I've been seeing these in the mail logs recently.. pretty sure after the recent openssl update:

```
Nov  3 16:52:50 comp postfix/smtp[20420]: SSL_connect error to comp.com.pri-mx.smtproutes.com[208.70.89.100]:25: -1

Nov  3 16:52:50 comp postfix/smtp[20420]: warning: TLS library problem: 20420:error:1411809D:SSL routines:SSL_CHECK_SERVERHELLO_TLSEXT:tls invalid ecpointformat list:t1_lib.c:1440:

Nov  3 16:52:50 comp postfix/smtp[20420]: warning: TLS library problem: 20420:error:14092113:SSL routines:SSL3_GET_SERVER_HELLO:serverhello tlsext:s3_clnt.c:942:

Nov  3 16:52:50 comp postfix/smtp[20420]: 60E211178BE: Cannot start TLS: handshake failure

Nov  3 16:52:55 comp postfix/smtp[20420]: Host offered STARTTLS: [comp.com.pri-mx.smtproutes.com]
```

I made sure I ran revdep-rebuild on libssl and libcrypt after the update, which rebuilt postfix, etc.

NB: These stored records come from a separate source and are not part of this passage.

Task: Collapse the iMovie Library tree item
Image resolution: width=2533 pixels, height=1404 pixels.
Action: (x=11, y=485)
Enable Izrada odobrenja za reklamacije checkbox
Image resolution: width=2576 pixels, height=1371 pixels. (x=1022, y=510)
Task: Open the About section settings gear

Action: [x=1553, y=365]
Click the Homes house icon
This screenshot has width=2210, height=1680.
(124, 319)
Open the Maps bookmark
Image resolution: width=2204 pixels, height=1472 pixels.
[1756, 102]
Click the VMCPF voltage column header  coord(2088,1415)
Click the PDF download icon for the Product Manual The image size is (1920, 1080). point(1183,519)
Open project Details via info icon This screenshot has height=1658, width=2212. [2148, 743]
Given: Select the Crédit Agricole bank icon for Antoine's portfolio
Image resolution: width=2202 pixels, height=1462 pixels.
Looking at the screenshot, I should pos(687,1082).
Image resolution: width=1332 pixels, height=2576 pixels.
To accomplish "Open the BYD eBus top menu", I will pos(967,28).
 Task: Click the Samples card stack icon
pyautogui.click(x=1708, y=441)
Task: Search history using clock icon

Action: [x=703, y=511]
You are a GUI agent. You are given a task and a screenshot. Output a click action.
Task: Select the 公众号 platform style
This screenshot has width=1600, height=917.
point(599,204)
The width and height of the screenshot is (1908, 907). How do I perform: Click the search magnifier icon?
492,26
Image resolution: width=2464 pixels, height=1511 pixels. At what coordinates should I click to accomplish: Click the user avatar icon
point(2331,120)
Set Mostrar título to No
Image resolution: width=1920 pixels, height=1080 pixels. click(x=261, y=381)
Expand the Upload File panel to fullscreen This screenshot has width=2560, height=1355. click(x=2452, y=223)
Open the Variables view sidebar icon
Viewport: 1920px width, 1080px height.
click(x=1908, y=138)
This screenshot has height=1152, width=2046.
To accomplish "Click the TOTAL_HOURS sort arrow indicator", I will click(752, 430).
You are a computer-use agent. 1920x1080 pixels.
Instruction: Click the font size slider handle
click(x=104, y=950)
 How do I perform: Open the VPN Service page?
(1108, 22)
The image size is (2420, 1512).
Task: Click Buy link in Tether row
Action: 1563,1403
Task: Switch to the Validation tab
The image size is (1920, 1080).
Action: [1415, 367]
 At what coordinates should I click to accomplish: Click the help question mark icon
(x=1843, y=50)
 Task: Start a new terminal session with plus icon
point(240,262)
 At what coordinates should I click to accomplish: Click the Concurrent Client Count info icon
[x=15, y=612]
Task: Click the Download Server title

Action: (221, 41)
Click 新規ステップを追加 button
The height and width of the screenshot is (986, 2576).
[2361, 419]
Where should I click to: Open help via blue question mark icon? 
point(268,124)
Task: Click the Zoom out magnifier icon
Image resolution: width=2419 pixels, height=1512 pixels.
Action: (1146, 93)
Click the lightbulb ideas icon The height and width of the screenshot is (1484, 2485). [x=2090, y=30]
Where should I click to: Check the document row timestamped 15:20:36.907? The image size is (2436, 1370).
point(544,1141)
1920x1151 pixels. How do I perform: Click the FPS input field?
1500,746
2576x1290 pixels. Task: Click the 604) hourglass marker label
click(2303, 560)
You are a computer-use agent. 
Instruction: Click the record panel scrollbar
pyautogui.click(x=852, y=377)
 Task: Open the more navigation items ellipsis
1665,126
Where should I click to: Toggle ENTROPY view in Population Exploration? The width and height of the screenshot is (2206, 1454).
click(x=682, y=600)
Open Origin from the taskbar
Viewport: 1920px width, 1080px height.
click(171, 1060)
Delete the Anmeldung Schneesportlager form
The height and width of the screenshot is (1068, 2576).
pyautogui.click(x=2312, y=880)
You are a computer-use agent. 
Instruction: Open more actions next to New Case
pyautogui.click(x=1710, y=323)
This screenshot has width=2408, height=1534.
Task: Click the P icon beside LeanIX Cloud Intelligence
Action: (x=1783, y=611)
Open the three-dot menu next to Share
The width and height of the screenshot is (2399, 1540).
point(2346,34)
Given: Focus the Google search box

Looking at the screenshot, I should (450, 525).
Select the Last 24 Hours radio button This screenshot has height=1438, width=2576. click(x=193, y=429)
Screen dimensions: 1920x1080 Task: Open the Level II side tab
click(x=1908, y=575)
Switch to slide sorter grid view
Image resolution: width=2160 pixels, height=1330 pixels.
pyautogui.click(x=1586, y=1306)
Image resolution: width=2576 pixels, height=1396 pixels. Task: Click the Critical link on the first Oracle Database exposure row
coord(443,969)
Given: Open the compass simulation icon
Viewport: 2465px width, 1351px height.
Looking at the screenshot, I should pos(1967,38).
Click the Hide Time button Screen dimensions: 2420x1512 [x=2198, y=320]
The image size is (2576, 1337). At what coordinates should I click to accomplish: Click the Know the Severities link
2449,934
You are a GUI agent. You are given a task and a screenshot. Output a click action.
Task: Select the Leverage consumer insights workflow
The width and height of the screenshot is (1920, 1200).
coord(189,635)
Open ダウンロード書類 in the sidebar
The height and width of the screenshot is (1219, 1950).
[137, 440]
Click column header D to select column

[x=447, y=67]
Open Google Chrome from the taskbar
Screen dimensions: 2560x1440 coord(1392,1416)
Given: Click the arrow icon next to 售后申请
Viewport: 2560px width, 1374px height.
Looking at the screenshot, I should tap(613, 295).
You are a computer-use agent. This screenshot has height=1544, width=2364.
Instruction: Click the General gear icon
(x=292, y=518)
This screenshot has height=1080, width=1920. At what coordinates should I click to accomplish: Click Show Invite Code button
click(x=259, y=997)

I'm curious if this related to something else. Not sure what it means, and Google turned up little. Anyone else experiencing this.. or have a suggestion?

```
[ebuild   R   ] dev-libs/openssl-1.0.0a-r3  USE="zlib -bindist -gmp -kerberos -rfc3779 -sse2 -test" 3,926 kB

[ebuild   R   ] mail-mta/postfix-2.6.6  USE="mysql pam sasl ssl vda -cdb -dovecot-sasl -hardened -ipv6 -ldap -mbox -nis -postgres (-selinux)" 3,262 kB
```

Thanks!

hanji

----------

## hanj

bump

----------

## gem

OpenSSL has known about the bug since April:

http://rt.openssl.org/Ticket/Display.html?id=2240

Various fixes are known, but nothing released.

RGDS

GARY

----------